View from the Top: Michael Schwartz
Five Questions for Michael Schwartz, Chief Options Strategist for Oppenheimer & Co., Inc.
"I decided to specialize in options when I became a broker," Michael Schwartz, Chief Options Strategist for Oppenheimer & Co., Inc., recalls.
"I was no more than 23 years old and the question on my mind was how were sophisticated investors going to listen to me? The answer was to specialize in something they knew nothing about. I gravitated toward options and found myself educating prospects on how they could earn an additional 10%-15% on their portfolios.
"Because of my knowledge about options the investor would conclude that I knew a great deal and would give me an opportunity with the rest of his portfolio."
Eventually Michael moved into management, started options departments at several firms, and became a general partner at LF Rothschild. When the firm closed its doors following the market crash of 1987, he joined Oppenheimer & Co., Inc. In the late 1980's he was instrumental in forming the Committee on Options Proposals, or COOP. "We were concerned about the way options were being portrayed in the press and wanted to improve the quality of the options product for the retail investor.
"The COOP made a number of recommendations which have been implemented successfully over the years. We suggested standardizing education - which ultimately led to the creation of Options Industry Council - and coordination among the exchanges on things such as rule changes, closings and comments on rule filings. We also were involved in marketing and actively reached out to the press."
Given the depth and range of Michael's industry experience, OIC Advisor thought he was an ideal candidate for our five questions:
What is the biggest change you have seen in the options industry since you started?
"Can I choose two? First, watching the business graduate from a fragmented, put and call, broker dealer environment into the structured, standardized CBOE. Second, the development of electronic trading and real competition among exchanges."
What has been your greatest challenge?
"My greatest challenge was in leading the COOP. The changes we advocated were pertinent to the retail investor and have proven to be long lasting."
What has been your personal proudest moment?
"Seeing how the press has improved their coverage of the options industry from blaming us for the 1987 crash to now being covered by every major news service and television network in the country."
"We did it by reaching out to them and making available to members of the press a list of all those people who in the options industry were allowed to speak to the press. We also held breakfasts where they could talk with us, learn more about options and get comments for articles."

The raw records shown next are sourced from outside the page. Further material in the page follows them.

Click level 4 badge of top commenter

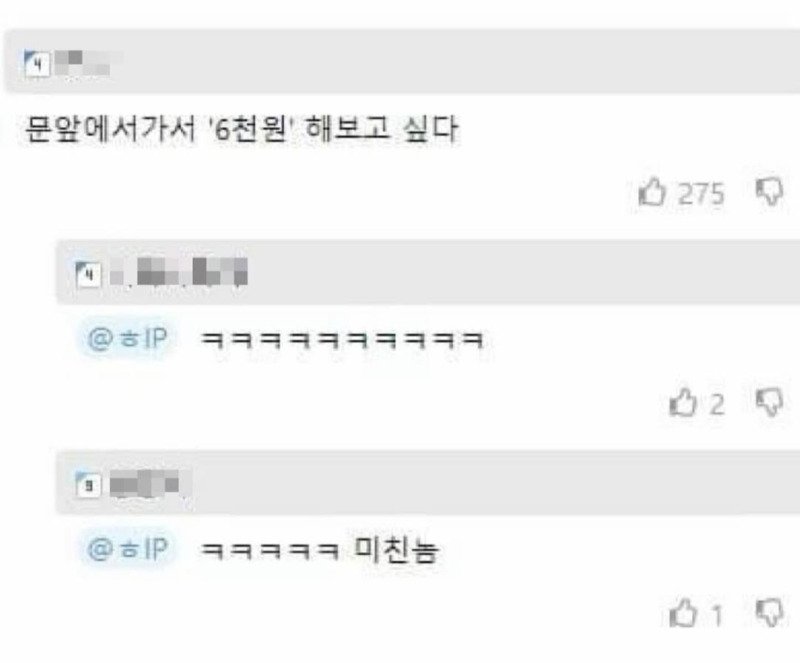click(x=37, y=64)
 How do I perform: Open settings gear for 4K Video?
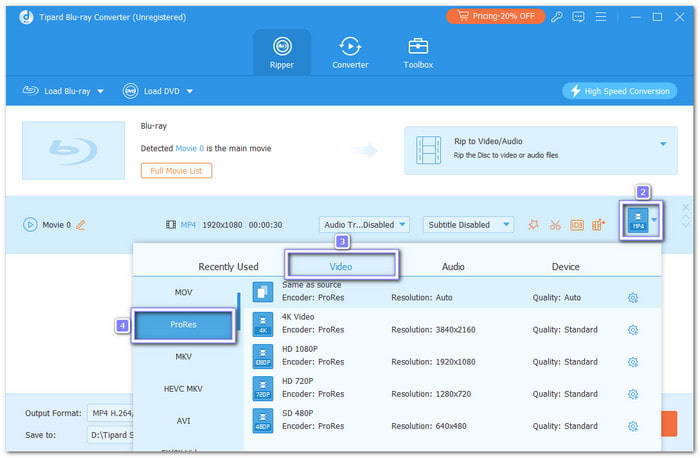(x=632, y=330)
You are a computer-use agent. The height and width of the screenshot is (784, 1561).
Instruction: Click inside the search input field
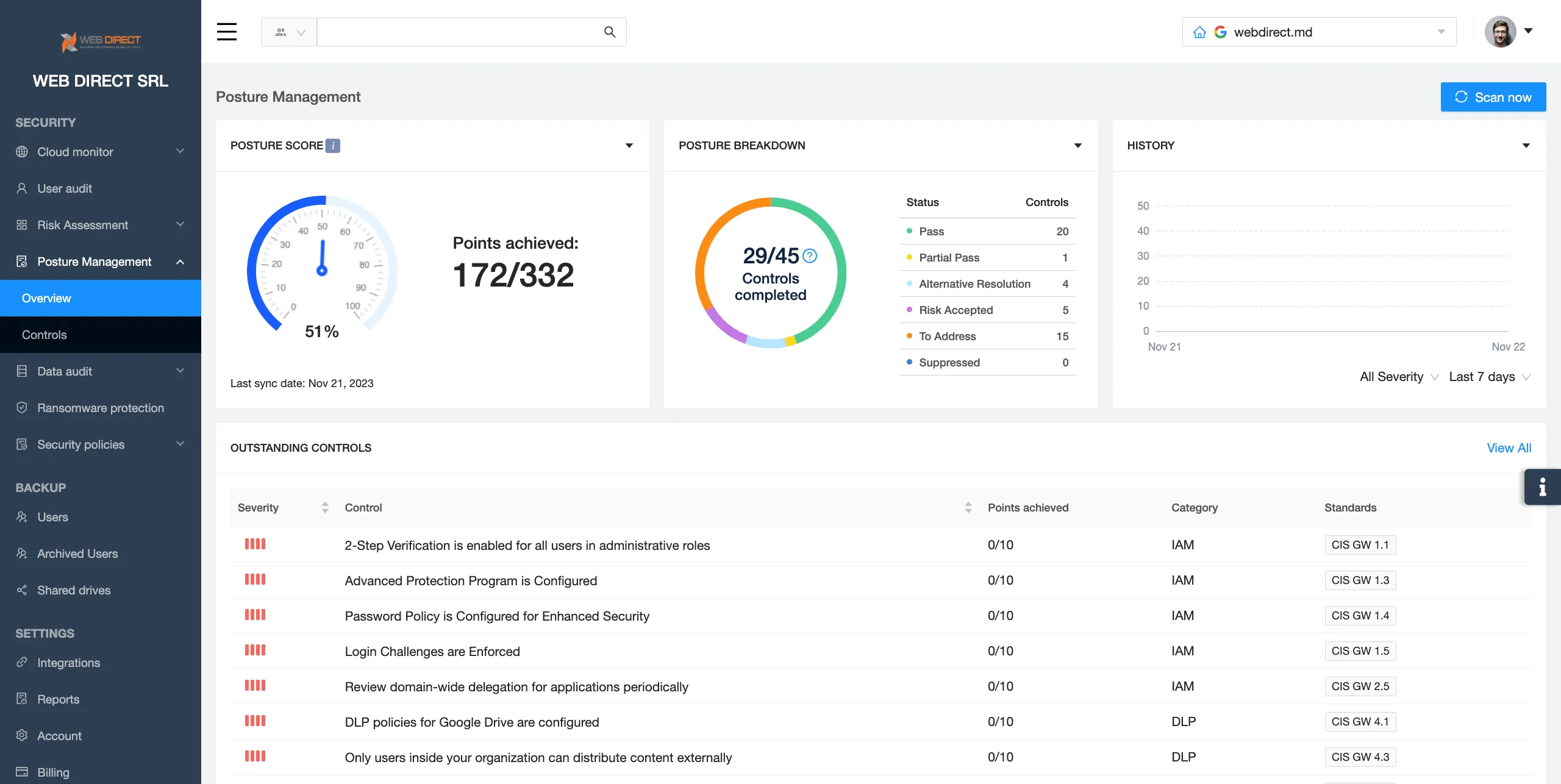(x=463, y=31)
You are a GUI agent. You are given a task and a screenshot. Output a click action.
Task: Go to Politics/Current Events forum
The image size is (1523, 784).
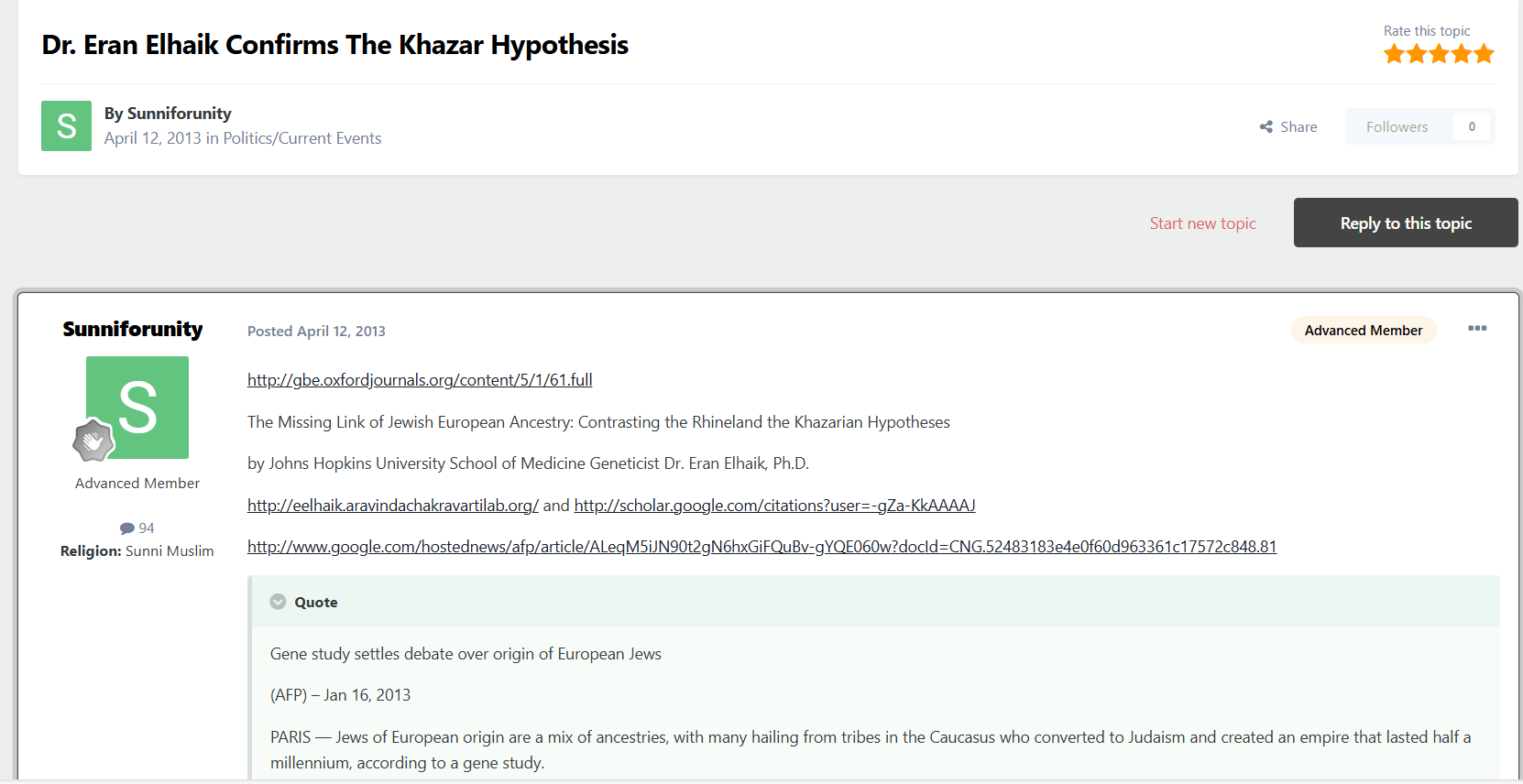[302, 138]
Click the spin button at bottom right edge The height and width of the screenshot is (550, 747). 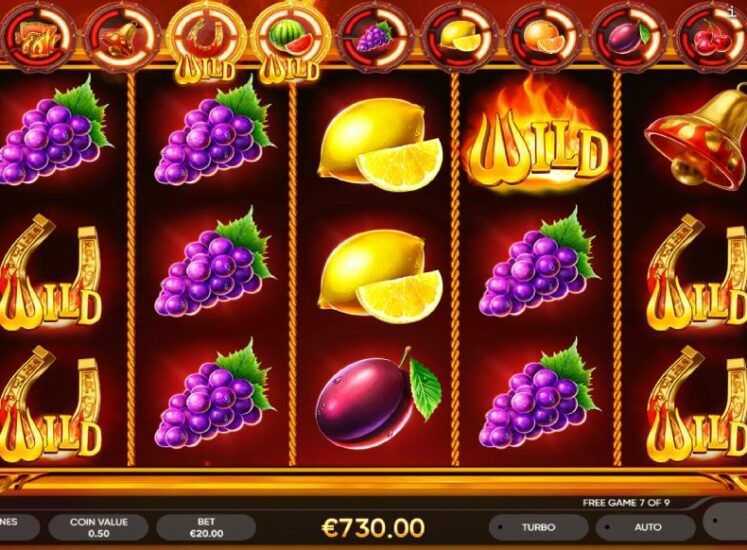pos(726,522)
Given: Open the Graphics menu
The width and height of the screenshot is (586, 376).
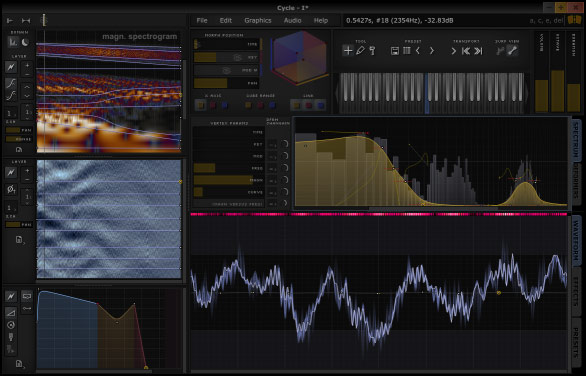Looking at the screenshot, I should click(257, 21).
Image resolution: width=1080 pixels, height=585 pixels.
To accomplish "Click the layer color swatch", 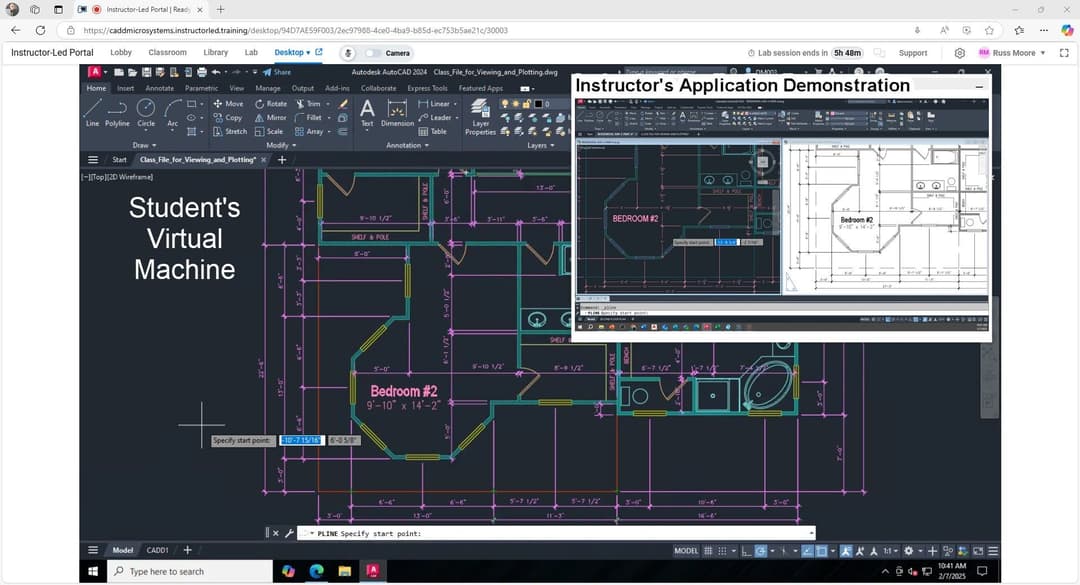I will coord(537,104).
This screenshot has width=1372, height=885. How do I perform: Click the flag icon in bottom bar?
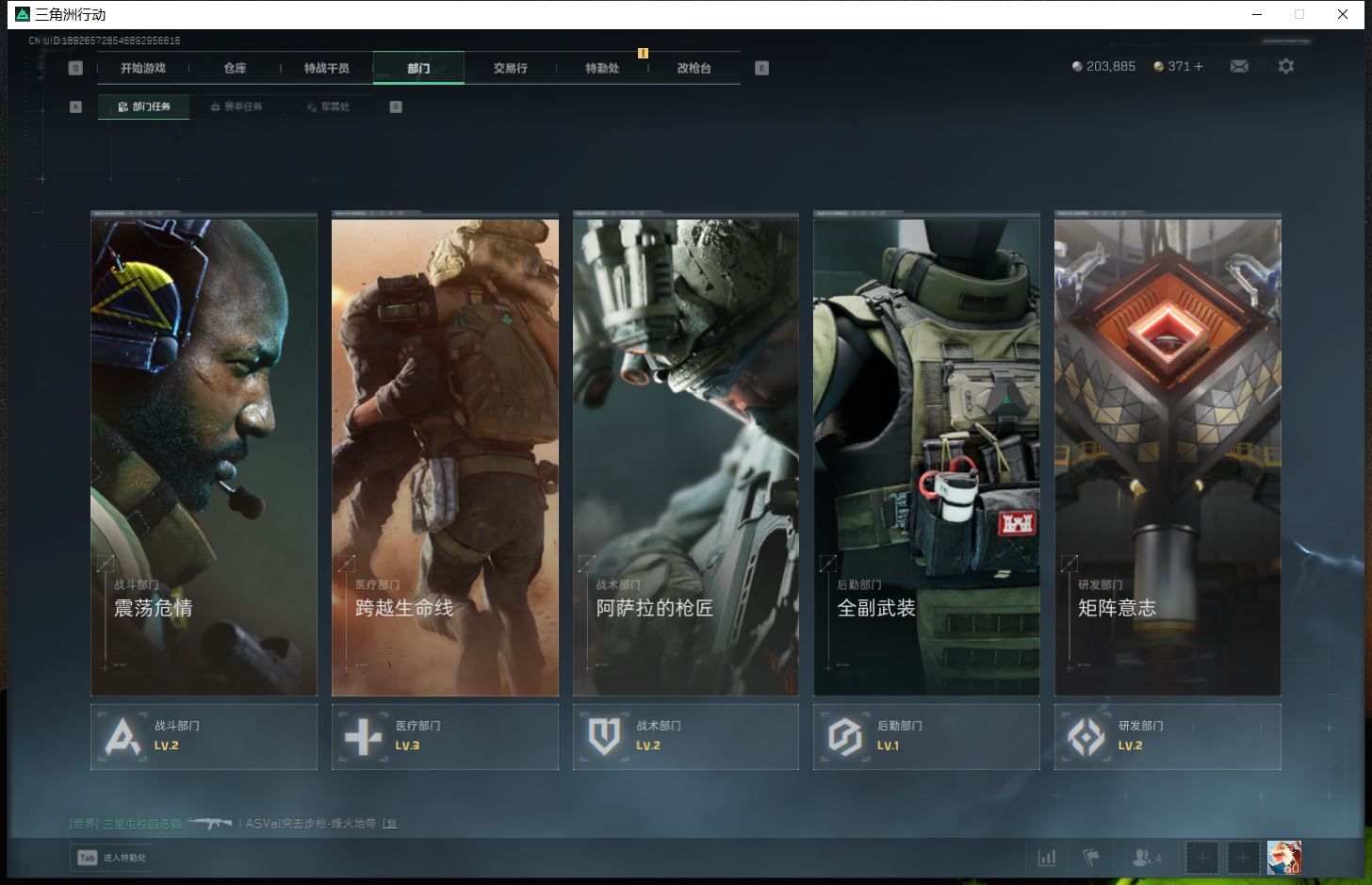[1091, 858]
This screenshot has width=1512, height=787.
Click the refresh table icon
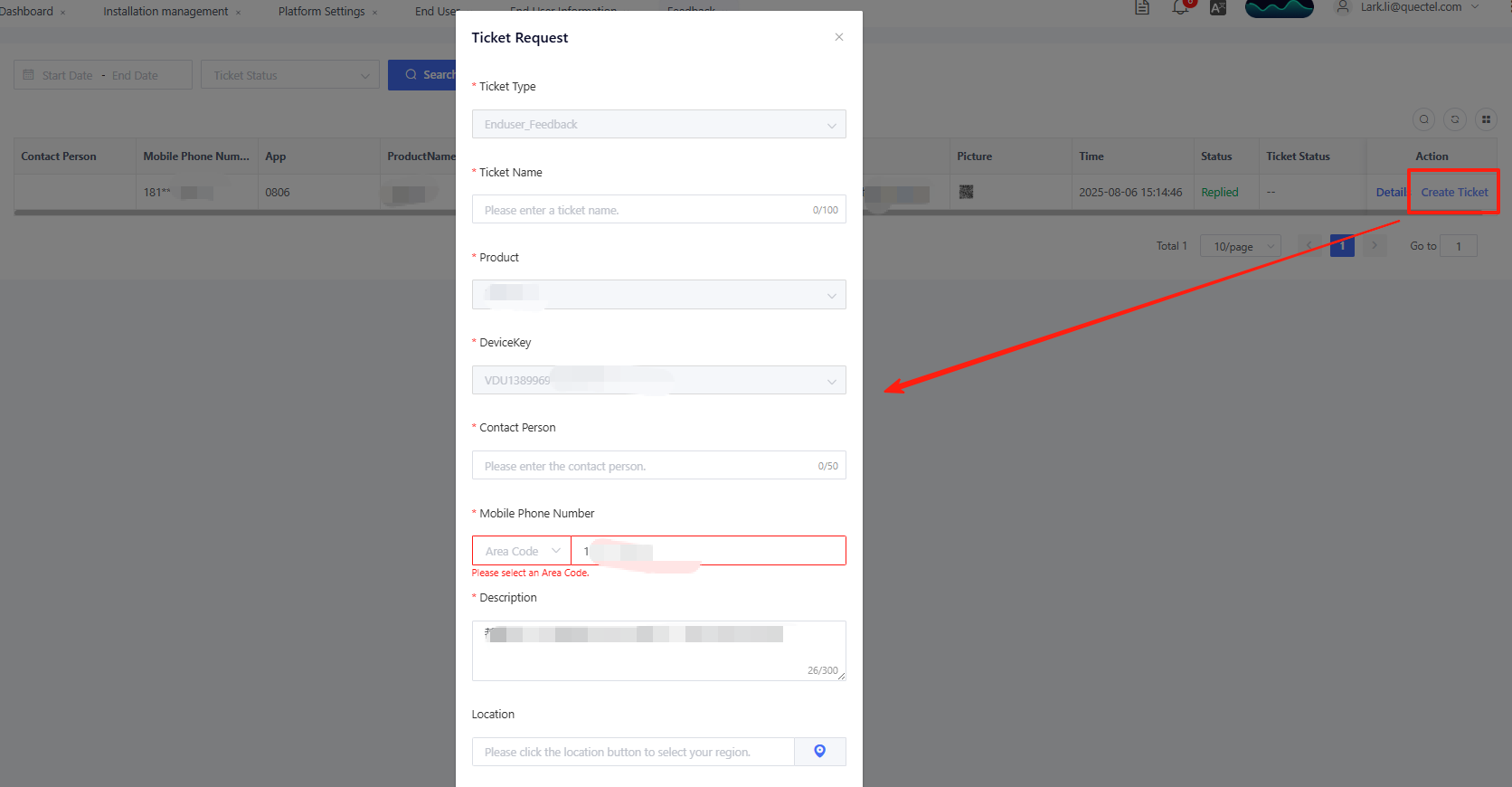1455,119
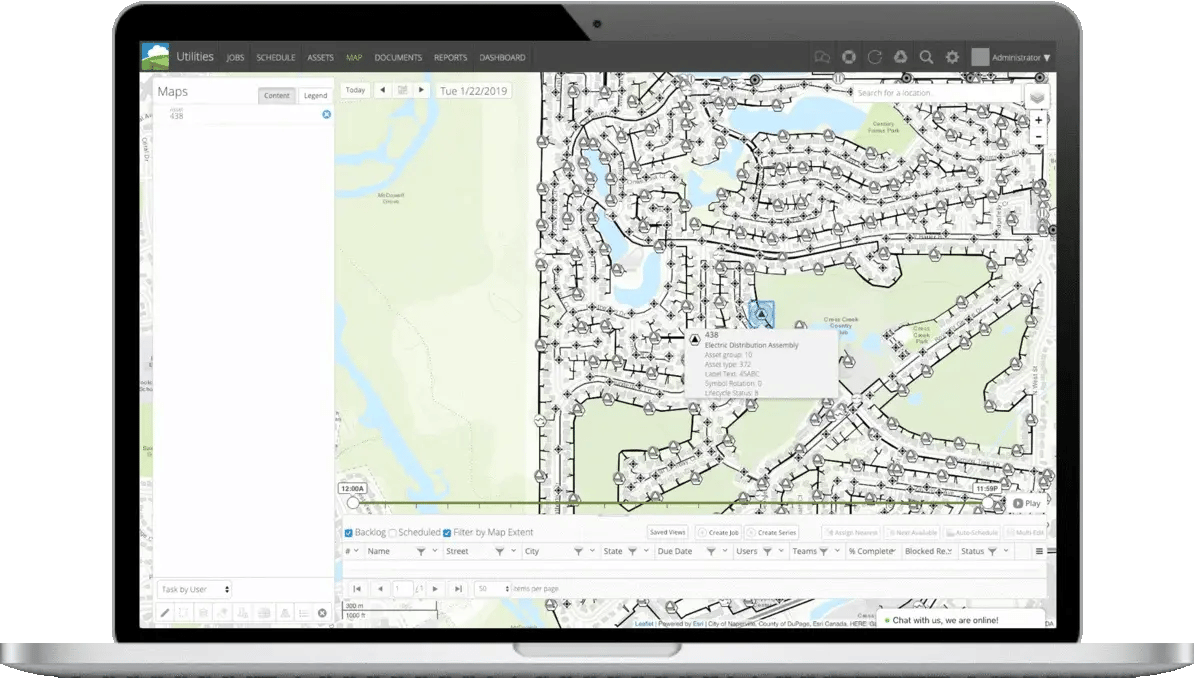Screen dimensions: 1194x678
Task: Open the settings gear in top toolbar
Action: [x=952, y=57]
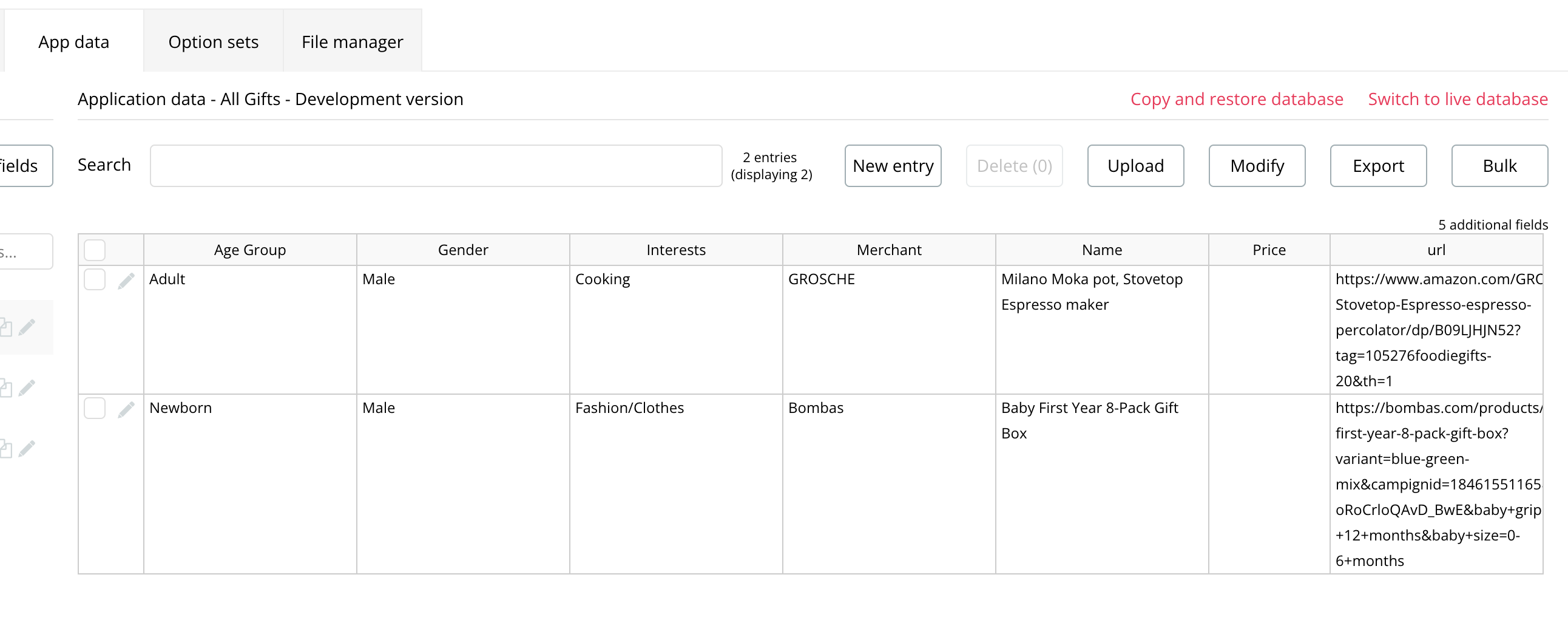Click the bottom copy icon in the left sidebar
Image resolution: width=1568 pixels, height=617 pixels.
coord(6,449)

"The Dow Jones publications were the first ones to cover us on a broad basis. "Striking Price" was created by Barron's and -- I can't give you the exact year -- Dow Jones hired Steven Sears as their first journalist to cover options. What is interesting is that if you look at the Barron's banner you will see that Mike Santoli covered options, Sandra Ward covered options, Kopin Tan covered options. These journalists, plus the current journalist, Steven Sears have made "Striking Price" probably one of the most popular read article at Barron's."
What has been the impact of financial advisors' growing use of options?
"I think investment advisors are realizing that options are no longer optional. They understand that if they don't learn how to use options to help their clients reach their basic investment goals, they may be negligent in their investment advice."
"There is recognition that options have now become an asset class and must be considered in terms of the overall management of a client's portfolio. More brokers are using options now to reduce risk, not to increase risk."
Where do you see the industry in 2015?
"We're going to have more exchanges but the exchanges may be fragmented in terms of the way they do business. For example there may be exchanges that will specialize in algorithm trading, crossing exchanges, high frequency exchanges, all different type of trading disciplines are possible and exchanges may be created just for those disciplines."
"I also expect that we will see options volume continue to grow as options mature as an asset class. But as it's been said in the past, the number of combinations with options and what can be done with them, is mind boggling."
|Position||Chief Options Strategist for Oppenheimer & Co., Inc.|
|Education||BS - Boston College|
|First Job||Federal Reserve Bank of New York|
|Other Employment||LF Rothschild|
|Achievements||One of the founders and Chairmen for 11 years of the Committee on Options Proposals (COOP)
Served on advisory boards at CBOE, AMEX, Philadelphia, Pacific exchanges and on an OCC nominating committee.